万一ホスト側が来客用に何も用意していなかった場合は「御持たせで失礼ですが」と断りを入れて、お客さんの持ってきた菓子を出す事になろうが、頭巾の頭の中にはそう言った常識は存在していなかったのだろう。或いは頭巾が余程件のクッキーを食べる事を楽しみにしていたのだろうか。
まぁ私の持っている常識が必ずしも正しいとは言えないし、頭巾家には親の代からの由緒正しい常識が存在するのだろう・・・何しろ頭巾は資産家の御子息であり、しかも成金の資産家ではではないので、落ち着きない奴だとは言えそれ成りのマナーは弁えているはずだと当時の私は考えていたのだが。
但し、手土産のクッキーは私の家の近くで購入された物であり、厳しい見方をするのであれば客人として訪問する際の手土産は相手様宅の近所の物は持って行かないと言うマナーもあるので、必ずしも頭巾が全面的に正しいとは思えなかったのだ。
マナーだけではなく仕事の面に関しても一つ例を揚げておく事が適当かも知れない。
私は頭巾の様々な依頼を処理していたが、頭巾はいつも「えっ!もう出来たの!?」と私の仕事を不審がっていた・・・何も時間を掛けるのばかりが良いと言う物では無いのだが、慎重に丁寧にやってますよと言うゼスチャーを見せておくべきだったのだろうか。
しかし慎重にだとか丁寧な仕事は時間が掛ると言う物でも無い事は誰でも知っているはずだが、この件に関しても私の常識は頭巾の非常識だった。
さて年月を少し進めて別の例を示してみよう。
頭巾の研究はマスメディアにとっては、新聞読者・TV視聴者等に驚きを与える絶好の素材だったのだが、実際には或る生命現象に対して頭巾が文飾を使ってセンセーショナルな物に仕立て上げただけの物であり、有名になってチヤホヤされたい為の曲学阿世に過ぎなかった・・・しかしマスコミの拡散力は強大で、現在ではインターネット上で定説として扱われ、反対意見を探し出す事は極めて困難な状況である。
頭巾の説明通りなら人類は一足飛びにカルダシェフスケールⅡ~Ⅲへの移行期に足を踏み入れる事が出来ると言った様な馬鹿馬鹿しさだ。

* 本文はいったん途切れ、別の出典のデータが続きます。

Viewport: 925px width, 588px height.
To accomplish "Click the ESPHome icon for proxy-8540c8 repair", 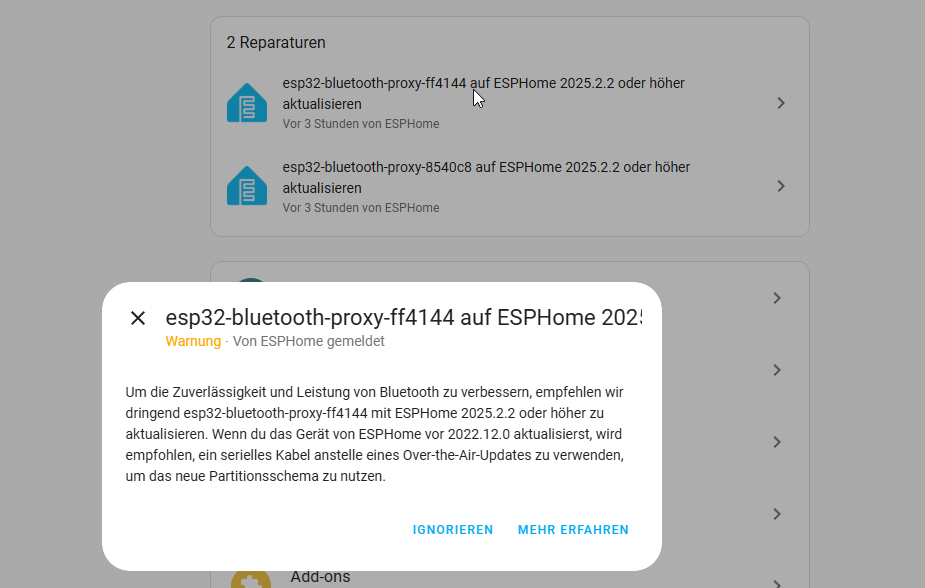I will pyautogui.click(x=246, y=186).
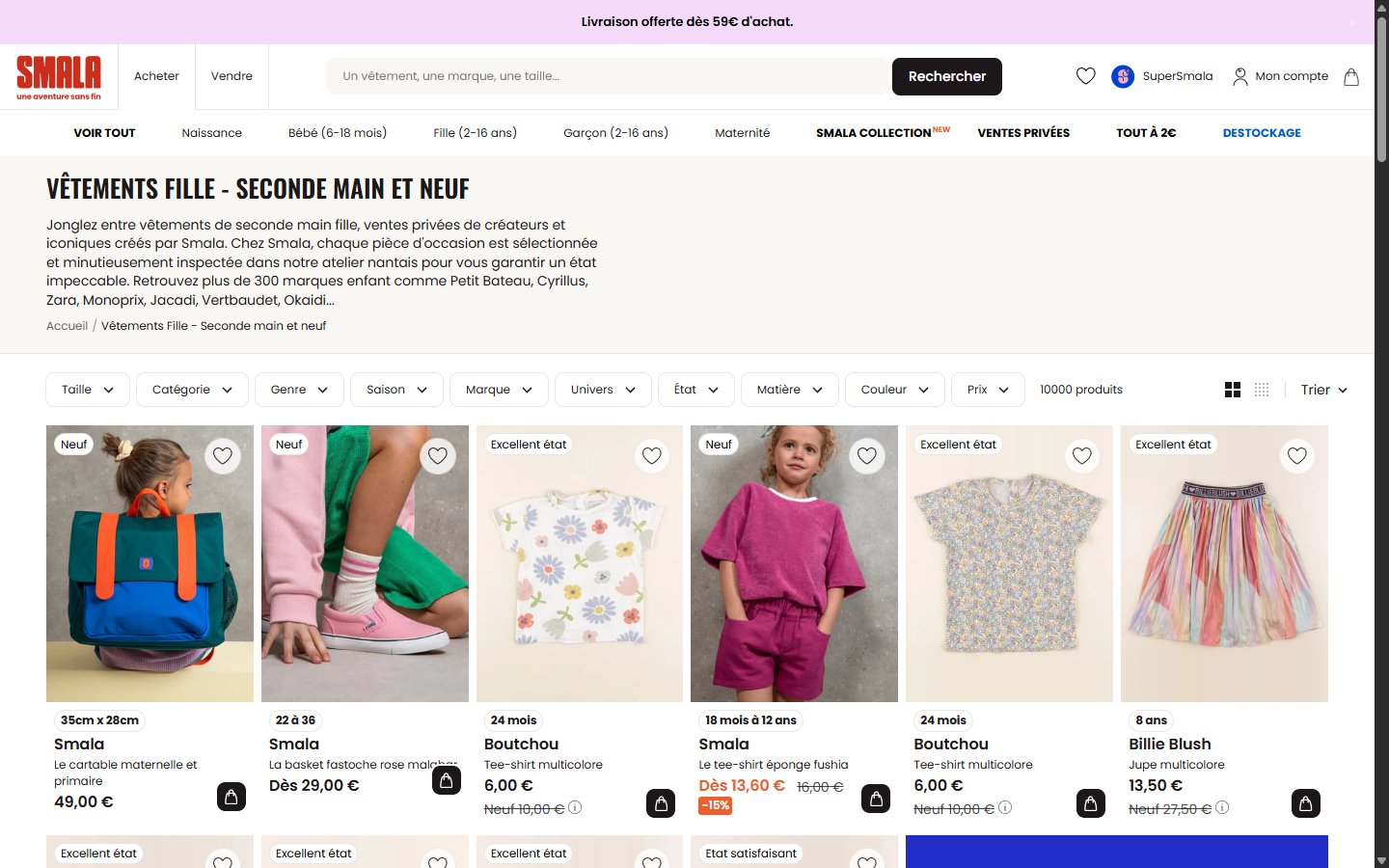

話しがネット云々に少し脱線したが、この〝面白い〟話にマスコミが注目し、やがて海外からの取材も来る様になる。
その中にイタリアのTVクルーも居たわけだが ( 当時既に私は頭巾ラボの一員になっていた ) 取材期間中に我々はそのイタリア人と食事を共にする事があり、その時の事なのだが、頭巾が私に「イタリア人はマナーが悪い」と言い出したのだ。
私の見る処彼等は品行方正、何処にもマナー違反や下品な様子は見られなかったので、頭巾に「どうしたんですか? 何も問題となる様には思えなかったのですが」と訊くと、頭巾が問題視していたのは食事の終盤で、皿に残っていたソースをパンで拭って食べていたと言う事だったのだ。
米英では見られないが1)イタリア料理やフランス料理では、皿をパンで綺麗に拭うのは普通の事だったはずで、頭巾の目には見慣れない光景=マナー違反と映ったのだろう。
私は内心マナー皆無のオマエが言うなよと思った事は言うまでもないが、頭巾の物凄い食事マナーについては追々記して行く事にする。
1) 頭巾は90年代に日伊研究者の交流事業で、イタリアへの派遣隊に加わって短期間ではあるが駐在している
ので、その時にイタリアの流儀を見ているはずなのだが。